*** TEXTO PARA LEITURA
No entanto há pelo menos uma
década vive-se, pelo contrário, um
período de desintegração, marcado
pela rejeição aos grupos minoritários, pela insistência cada vez maior,
da parte destes, em defender seus
valores comunais, e pelo recurso
crescente a uma violência que traduz
a incapacidade da sociedade francesa em mudar de modelo cultural. Essa reversão da situação aconteceu
com grande rapidez e não recebeu a
atenção merecida.
No domínio da habitação, o abandono da experiência integradora
com as HLM (residências de aluguel
moderado) provocou uma crescente
segregação. No plano do trabalho, o
desemprego afeta mais pesadamente os mais jovens, e existe uma discriminação notória contra os jovens
descendentes de imigrantes.
A escola não foi capaz de reduzir
os obstáculos à integração, porque
sua concepção do ensino como um
processo separado da educação
-entendida como levar em conta as
características sociais, psicológicas e
culturais de cada indivíduo- implica, quer deliberadamente, quer não,
em não auxiliar aqueles que mais necessitam de ajuda.
******
TAREFA PROPOSTA:
Continue o texto sobre a integração social na França a partir da última frase apresentada. Os itens a seguir provêm de outra fonte.
*** ITENS ARMAZENADOS
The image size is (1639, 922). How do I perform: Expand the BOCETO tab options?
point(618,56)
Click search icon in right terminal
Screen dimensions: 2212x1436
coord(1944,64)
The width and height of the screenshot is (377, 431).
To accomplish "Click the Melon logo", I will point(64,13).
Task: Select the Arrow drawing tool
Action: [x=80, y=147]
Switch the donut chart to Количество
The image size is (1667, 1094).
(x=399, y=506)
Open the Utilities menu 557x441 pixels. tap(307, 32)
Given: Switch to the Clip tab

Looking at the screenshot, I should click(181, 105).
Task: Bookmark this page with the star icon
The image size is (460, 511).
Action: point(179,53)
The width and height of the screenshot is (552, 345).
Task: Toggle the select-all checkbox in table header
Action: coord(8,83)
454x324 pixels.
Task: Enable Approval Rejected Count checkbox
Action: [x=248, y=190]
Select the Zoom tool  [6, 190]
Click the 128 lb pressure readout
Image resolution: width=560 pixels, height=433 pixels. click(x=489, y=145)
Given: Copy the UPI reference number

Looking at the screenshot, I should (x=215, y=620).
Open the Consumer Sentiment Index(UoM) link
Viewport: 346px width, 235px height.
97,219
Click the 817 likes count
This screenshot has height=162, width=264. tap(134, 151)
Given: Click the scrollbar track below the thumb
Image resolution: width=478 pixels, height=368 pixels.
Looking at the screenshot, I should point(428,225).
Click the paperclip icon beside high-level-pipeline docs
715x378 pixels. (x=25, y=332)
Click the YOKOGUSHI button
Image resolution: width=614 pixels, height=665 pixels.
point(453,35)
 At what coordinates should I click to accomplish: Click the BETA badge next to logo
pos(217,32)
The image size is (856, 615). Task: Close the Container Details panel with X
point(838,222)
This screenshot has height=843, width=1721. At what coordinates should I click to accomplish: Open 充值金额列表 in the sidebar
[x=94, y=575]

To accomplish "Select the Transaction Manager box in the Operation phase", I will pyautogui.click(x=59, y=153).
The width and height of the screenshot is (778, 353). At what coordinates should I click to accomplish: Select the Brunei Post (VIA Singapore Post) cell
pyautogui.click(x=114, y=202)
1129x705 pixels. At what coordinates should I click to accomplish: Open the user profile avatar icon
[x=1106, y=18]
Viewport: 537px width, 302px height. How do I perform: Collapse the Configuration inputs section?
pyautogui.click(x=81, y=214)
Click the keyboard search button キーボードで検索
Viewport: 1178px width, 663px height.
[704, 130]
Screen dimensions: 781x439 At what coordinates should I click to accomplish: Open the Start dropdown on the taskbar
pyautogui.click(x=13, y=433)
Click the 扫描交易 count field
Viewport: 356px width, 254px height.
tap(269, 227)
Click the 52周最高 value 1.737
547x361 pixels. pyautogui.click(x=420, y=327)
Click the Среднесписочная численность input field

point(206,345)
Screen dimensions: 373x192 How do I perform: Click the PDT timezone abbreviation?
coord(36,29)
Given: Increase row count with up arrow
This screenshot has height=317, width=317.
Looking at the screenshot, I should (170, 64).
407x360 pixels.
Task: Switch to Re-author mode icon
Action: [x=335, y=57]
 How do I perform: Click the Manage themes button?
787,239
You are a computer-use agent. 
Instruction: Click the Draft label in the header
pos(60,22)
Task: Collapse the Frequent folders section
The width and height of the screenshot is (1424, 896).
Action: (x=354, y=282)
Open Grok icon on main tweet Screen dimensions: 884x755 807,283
******
RESPOSTA ESCRITA:
Essa degradação foi mais pronunciada na França do que em outros
países. De um lado, porque a rede de
relações de proximidade se rompeu
de maneira mais completa na sociedade francesa do que na Itália ou na
Alemanha, e por outro lado, porque
a integração aqui foi sempre pensada em termos mais fortes, o que
acarreta muitos aspectos positivos,
mas torna a desintegração ainda
mais grave.
O republicanismo francês se identifica com o universalismo, o que
freqüentemente envolve a rejeição
ou inferiorização daqueles que são
"diferentes". Esses obstáculos à integração têm causas profundas. Continuamos longe de eliminar os traços
remanescentes de nossa tradicional
aversão ao feminismo. Vivemos sob
a marca de nossa tradição colonial.
É muito difícil para nós compreendermos que o islã, como bem o disse
o sociólogo Nilufer Göle, faz parte da
modernidade e não está, pelo menos
não inteiramente, encerrado em um
passado pré-moderno.
A recusa francesa às diferenças
tem igualmente razões positivas: a
rejeição ao comunitarismo e a defesa
da cidadania. Essas posições são fortemente majoritárias na França
-pôde-se percebê-lo no momento
de debate sobre a lei que proibiu o
uso do véu islâmico e outros sinais
de crença religiosa nas escolas. Compartilho dessa posição e continuo a
defendê-la. Mas essa recusa ao comunitarismo precisa ser associada
ao reconhecimento das diferenças.
Ou seja, ao direito de cada indivíduo viver de acordo com suas preferências culturais. Em particular, associando constantemente a liberdade das organizações religiosas e as liberdades religiosas dos indivíduos.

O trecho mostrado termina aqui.